名前に「ツゲ」とつきますが、植物分類上は本来のツゲとは別の仲間です。ツゲがツゲ科であるのに対し、イヌツゲはモチノキ科に分類されます。葉が小さく、刈り込みに強く、細かい形を作りやすいことから、ツゲに似た庭木として扱われてきました。

イヌツゲは比較的丈夫で育てやすい木ですが、枝葉が密になりやすいため、風通しが悪くなると内側が枯れ込んだり、カイガラムシなどの害虫が発生したりすることがあります。美しい樹形を保つには、年に数回の軽い剪定と、古枝や混み合った枝を整理する管理が大切です。

この記事では、イヌツゲの特徴、ツゲとの違い、主な品種、育て方、水やり、肥料、剪定、生垣や玉仕立てにする方法、枯れる原因、庭に植える際の注意点まで詳しく解説します。

イヌツゲの基本情報

  • 和名:イヌツゲ(犬黄楊)

  • 別名:マメツゲ、ニセツゲ、ツゲモドキ

  • 学名:Ilex crenata

  • 科名:モチノキ科

  • 属名:モチノキ属

  • 分類:常緑低木、常緑小高木

  • 原産地:日本、朝鮮半島、中国など

  • 樹高:0.5m〜5mほど。庭木では0.5m〜2m程度に管理されることが多い

  • 葉張り:0.5m〜3mほど。剪定管理により調整可能

  • 開花期:5月〜6月頃

  • 花色:白、淡黄白色。花は小さく目立ちにくい

  • 実の時期:秋〜冬頃

  • 実の色:黒色

  • 植え付け時期:3月〜5月、9月〜10月頃

  • 植え替え時期:3月〜5月、9月〜10月頃

  • 成長速度:普通

  • 耐寒性:普通〜強い

  • 耐暑性:強い

  • 栽培難易度:初心者向き

イヌツゲとは?刈り込みに強い常緑低木

イヌツゲは、モチノキ科モチノキ属に分類される常緑低木です。

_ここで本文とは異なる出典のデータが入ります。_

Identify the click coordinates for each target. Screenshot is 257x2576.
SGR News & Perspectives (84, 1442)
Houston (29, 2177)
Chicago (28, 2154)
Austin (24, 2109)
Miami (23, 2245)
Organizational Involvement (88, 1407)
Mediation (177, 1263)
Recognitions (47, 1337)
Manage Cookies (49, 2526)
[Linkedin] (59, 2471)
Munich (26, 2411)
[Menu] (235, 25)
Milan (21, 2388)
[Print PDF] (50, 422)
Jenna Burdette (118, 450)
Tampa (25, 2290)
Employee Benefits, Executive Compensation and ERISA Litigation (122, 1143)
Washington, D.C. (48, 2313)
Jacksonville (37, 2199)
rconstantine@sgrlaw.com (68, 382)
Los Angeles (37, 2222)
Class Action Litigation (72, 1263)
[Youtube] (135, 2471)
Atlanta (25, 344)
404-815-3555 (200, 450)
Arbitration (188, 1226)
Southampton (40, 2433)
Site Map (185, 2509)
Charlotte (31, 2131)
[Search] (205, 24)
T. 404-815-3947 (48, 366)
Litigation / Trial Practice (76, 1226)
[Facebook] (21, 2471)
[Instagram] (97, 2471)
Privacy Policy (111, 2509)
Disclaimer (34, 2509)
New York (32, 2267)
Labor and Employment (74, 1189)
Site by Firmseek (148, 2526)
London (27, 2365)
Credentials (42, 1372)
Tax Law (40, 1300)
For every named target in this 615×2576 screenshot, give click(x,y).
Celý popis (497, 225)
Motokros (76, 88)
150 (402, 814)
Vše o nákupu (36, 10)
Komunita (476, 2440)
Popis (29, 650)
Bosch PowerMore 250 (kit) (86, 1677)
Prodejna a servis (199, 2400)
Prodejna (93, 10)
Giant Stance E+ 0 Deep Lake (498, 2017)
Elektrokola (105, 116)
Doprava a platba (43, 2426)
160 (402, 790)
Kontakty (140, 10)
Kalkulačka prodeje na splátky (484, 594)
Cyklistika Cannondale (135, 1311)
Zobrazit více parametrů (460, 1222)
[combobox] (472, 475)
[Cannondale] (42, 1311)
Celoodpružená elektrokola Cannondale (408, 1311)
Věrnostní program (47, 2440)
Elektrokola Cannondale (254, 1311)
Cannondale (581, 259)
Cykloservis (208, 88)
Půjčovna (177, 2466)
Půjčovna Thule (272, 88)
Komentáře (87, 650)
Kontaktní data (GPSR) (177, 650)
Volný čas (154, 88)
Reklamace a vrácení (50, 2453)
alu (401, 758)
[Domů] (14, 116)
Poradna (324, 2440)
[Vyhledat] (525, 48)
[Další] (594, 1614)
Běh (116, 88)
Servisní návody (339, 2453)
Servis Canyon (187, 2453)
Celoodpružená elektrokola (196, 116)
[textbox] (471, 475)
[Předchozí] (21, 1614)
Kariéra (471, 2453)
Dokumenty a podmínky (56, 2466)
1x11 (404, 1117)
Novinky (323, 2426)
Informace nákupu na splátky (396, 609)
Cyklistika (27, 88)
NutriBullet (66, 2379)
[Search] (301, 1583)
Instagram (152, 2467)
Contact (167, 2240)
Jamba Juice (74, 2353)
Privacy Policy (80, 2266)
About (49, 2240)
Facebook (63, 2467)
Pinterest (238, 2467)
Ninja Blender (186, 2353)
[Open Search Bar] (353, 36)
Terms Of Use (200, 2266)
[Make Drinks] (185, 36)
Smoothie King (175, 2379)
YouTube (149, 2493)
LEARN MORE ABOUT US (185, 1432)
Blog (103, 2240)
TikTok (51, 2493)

日本にも自生し、庭木や生垣として広く利用されています。小さな葉が密につき、枝も細かく分かれるため、刈り込みによって形を作りやすいのが特徴です。

庭木としては、生垣、玉仕立て、丸刈り、低い縁取り、トピアリー、和風庭園の刈り込みものなどに使われます。成長が極端に早すぎるわけではないため、形を維持しやすく、管理しやすい常緑樹です。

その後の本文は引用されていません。